You could say the New Deal was an elite driven affair, accepting that its 
Keynesian architects originated as a reformist faction within that elite - 
highly educated liberals and even radical intellectuals who recognized that the 
depth of the crisis required a break with economic orthodoxy and an 
unprecedented degree of government intervention. 
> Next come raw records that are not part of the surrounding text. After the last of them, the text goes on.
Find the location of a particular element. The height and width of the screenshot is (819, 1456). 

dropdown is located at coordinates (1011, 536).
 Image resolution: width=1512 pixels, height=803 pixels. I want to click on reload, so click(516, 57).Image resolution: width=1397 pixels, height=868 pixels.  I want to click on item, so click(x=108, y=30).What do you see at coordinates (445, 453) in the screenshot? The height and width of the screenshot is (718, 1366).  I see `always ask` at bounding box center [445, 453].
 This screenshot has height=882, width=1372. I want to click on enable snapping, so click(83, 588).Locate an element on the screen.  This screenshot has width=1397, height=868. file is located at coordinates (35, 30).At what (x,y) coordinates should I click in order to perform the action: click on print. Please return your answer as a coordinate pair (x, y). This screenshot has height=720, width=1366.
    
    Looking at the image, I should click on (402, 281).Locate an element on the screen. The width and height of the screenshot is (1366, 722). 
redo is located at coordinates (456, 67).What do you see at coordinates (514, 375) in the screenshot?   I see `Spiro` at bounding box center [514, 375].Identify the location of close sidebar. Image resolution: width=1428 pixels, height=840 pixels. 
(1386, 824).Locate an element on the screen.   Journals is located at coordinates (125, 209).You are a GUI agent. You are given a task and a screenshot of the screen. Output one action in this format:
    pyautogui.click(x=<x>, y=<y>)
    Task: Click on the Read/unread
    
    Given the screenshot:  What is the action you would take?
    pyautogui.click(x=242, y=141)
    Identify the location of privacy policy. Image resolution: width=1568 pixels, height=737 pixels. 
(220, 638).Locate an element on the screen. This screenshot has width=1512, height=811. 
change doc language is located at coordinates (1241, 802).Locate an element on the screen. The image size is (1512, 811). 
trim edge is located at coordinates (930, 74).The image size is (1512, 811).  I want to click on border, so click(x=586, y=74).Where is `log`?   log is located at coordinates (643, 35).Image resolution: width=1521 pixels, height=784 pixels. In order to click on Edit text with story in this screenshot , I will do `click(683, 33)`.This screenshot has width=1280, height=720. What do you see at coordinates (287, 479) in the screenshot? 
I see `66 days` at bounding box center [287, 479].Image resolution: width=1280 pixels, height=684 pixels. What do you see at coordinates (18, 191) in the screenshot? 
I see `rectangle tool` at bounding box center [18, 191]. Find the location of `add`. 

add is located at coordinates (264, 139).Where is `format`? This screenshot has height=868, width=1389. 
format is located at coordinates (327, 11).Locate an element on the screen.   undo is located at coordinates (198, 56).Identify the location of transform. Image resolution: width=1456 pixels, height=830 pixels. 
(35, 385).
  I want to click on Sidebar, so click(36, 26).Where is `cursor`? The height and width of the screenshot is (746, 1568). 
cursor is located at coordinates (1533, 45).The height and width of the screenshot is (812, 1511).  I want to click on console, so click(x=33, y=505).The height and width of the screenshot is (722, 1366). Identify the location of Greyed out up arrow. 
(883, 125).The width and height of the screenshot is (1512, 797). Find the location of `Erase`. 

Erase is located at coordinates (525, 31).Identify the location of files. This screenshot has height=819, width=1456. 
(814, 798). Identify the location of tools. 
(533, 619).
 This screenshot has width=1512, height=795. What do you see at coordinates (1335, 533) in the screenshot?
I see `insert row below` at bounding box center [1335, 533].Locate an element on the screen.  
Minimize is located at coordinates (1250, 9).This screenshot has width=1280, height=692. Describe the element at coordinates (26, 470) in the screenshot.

I haven't read Ferguson's book, but I liked his documentary on the Golden Rule 
and appreciate his journalism. But if he is viewing the condition of the 
working class and its mounting unrest in that period as only secondary and the 
policies of the Roosevelt administration as somehow independent of such 
considerations, than I think he is drawing a false separation. The movements 
from above and below were closely interwoven. Central to the New Deal were 
policies crafted to a) stimulate demand by boosting mass purchasing power 
through improved wages and new social benefits, b) curtail disruptive strikes 
and other forms of industrial action by sanctioning and institutionalizing 
union organizing and collective bargaining, and c) contain and isolate the 
Communists and other far left groups who were particularly influential in the 
key auto, steel, rubber and other mass production industries. The assertion 
that the wage bill, typically around 70% of overall costs, represented a "rela!
 tively small part" of the cost structure in this period is also surprising to 
me. Perhaps you could elaborate further.